Il Qe andrà avanti oltre la scadenza del marzo 2017, per occupare tutto il prossimo anno. Ma a partire da aprile, il ritmo degli acquisti che l’Eurotower affida alle Banche centrali nazionali scenderà da 80 a 60 miliardi al mese. Ma non parliamo di “tapering”, cioè di un processo di riduzione progressiva degli interventi fino a zero. “Non ne abbiamo discusso”, precisa Mario Draghi. Ma nel comunicato è spiegato che il programma andrà avanti fino alla fine 2017 e oltre se necessario. E questo significa che è open ended. Ovvero, se necessario, si potrà continuare così, con gli acquisti concordati o, se necessario, aumentarli di nuovo. Com’è necessario, perché la stagione dell’incertezza non è certo finita.

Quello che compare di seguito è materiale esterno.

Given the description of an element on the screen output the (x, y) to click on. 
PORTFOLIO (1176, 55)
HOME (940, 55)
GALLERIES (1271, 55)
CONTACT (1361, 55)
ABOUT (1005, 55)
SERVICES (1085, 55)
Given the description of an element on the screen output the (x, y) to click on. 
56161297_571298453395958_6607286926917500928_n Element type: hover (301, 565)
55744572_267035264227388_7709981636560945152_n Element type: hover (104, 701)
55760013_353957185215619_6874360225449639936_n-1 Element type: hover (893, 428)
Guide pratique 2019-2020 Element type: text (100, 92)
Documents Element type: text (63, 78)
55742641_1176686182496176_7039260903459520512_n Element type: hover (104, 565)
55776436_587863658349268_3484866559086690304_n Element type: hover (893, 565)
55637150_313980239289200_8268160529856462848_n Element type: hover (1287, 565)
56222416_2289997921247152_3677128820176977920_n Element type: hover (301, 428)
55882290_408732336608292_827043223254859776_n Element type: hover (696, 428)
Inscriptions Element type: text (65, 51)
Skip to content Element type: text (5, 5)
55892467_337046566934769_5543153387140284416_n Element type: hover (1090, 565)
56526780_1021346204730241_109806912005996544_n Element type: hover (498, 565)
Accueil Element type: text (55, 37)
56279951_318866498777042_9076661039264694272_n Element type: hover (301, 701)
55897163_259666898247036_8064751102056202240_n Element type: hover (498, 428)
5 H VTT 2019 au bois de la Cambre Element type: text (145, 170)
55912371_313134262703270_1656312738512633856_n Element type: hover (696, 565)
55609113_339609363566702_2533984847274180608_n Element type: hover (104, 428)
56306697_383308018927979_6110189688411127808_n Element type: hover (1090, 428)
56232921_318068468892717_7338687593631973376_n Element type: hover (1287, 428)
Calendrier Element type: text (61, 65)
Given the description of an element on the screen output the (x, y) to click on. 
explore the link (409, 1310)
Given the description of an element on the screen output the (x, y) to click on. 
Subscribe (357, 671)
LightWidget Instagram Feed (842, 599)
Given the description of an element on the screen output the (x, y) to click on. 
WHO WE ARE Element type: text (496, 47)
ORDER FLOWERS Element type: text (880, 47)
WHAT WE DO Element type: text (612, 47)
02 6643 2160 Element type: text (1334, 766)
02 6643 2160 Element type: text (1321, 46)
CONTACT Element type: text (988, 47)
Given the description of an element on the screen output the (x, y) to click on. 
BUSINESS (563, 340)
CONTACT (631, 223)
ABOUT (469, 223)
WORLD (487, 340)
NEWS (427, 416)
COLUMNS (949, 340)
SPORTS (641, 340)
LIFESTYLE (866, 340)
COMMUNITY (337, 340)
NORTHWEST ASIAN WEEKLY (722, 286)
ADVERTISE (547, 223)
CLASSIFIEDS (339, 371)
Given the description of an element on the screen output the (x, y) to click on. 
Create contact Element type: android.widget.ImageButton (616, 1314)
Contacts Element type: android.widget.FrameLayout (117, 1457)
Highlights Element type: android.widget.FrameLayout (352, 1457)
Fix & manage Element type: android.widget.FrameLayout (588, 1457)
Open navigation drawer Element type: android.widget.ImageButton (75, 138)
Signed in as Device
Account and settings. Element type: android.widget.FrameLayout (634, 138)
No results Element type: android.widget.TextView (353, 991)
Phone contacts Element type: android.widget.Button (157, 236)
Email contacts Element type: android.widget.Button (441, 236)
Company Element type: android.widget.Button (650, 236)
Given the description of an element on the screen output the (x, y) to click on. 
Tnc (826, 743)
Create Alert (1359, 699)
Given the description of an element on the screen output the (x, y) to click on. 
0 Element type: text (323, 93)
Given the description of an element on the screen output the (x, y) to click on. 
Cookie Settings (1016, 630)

Si è chiuso così l’ultimo attesissimo vertice del 2016 della Banca centrale europea. Era previsto uno scontro tra le colombe, cui premeva confermare la prosecuzione degli acquisti oltre la scadenza di marzo per almeno sei messi, e i falchi, al solito capitanati dal presidente della Bundesbank Jens Weidmann, convinto che il Qe da inutile che era stia diventando sempre più dannoso. A prima vista il duello è finito pari: il Qe proseguirà oltre marzo ma a un ritmo più contenuto. Dalla conferenza stampa è invece emerso che Draghi ha avuto la meglio: il Qe, da misura a tempo, si trasforma in una presenza stabile dell’arsenale della Bce; il calo degli acquisti, giustificato dalla reazione più composta del previsto dei mercati alle novità geopolitiche di questi mesi e al trend, degno di conferma, dell’aumento dei prezzi del petrolio, va inquadrato in una strategia “flessibile”. La ripresa, insomma, è più forte, ma i mercati hanno prontamente recepito la lettura ufficiale: Piazza Affari, dopo un iniziale sconcerto, ha ripreso la via della salita, davanti agli altri mercati. L’euro, al contrario, dopo un balzo all’insù è scivolato al ribasso sul dollaro, mentre sale al 2% il rendimento del Btp decennale (ma più per effetto della retrocessione di Moody’s che per le scelte di Francoforte).
È dunque passata “a maggioranza” la linea del banchiere italiano: la Bce prende atto che la ripresa s’avvicina, ma ci sono troppi pericoli in giro per “chiudere i rubinetti”. Meglio attendere che la situazione si consolidi, prima di cambiare. Nell’interesse generale, non solo dell’Italia che, ha detto Draghi, non gode di un trattamento di favore. Vale per la politica monetaria così come per le banche. Draghi ha girato alla Vigilanza europea le domande su Monte Paschi e gli altri istituti italiani, ma ha aggiunto che il Governo è in condizioni di far fronte alla situazione. Né la crisi di governo o le elezioni in Germania, Francia e nella stessa Italia spaventano mister euro: in questa situazione, ha aggiunto Draghi,”francamente non vediamo rischi per l’eurozona”. “Ciascun Paese – ha continuato – ha vulnerabilità diverse, ma sia il contesto macroeconomico rispetto a cinque anni fa, quando avevamo un contagio, sia i mercati finanziari e gli intermediari sono più resistenti e forti. Questi problemi, anche se importanti e che devono trovare urgentemente una soluzione, restano limitati ai singoli Paesi”. Non siamo di fronte a una crisi generale come nel 2012, ma a un fenomeno cui possiamo e dobbiamo far fronte in via di miglioramento.
L’economia “crescerà in modo moderato ma solido”, ha aggiunto il Presidente citando le previsioni di Francoforte. La Bce ha confermato la crescita dell’Eurozona all’1,7% nel 2016 e rialzato le sue stime per il 2017 da 1,6% a 1,7%. A seguire, nel 2018 la crescita sarà dell’1,6% e per la prima volta la Bce prevede una crescita all’1,6% nel 2019. Quanto ai prezzi, la Bce vede un’inflazione nell’Eurozona dello 0,2% nel 2016, dell’1,3% nel 2017 e dell’1,5% nel 2018 e dell’1,7% nel 2019.
Guai ad abbassare la guardia. Ma non si può guardare con un certo ottimismo alla congiuntura, compreso l’aumento dei tassi Usa che tra una settimana verrà votato dalla Federal Reserve da cui dovrebbe scaturire una nuova accelerazione dell’export europeo negli Usa, stimolato dall’aumento della domanda a stelle e strisce. Almeno sul piano economico la congiuntura europea è in discesa. I problemi, emergenza immigrazione in testa, stanno altrove.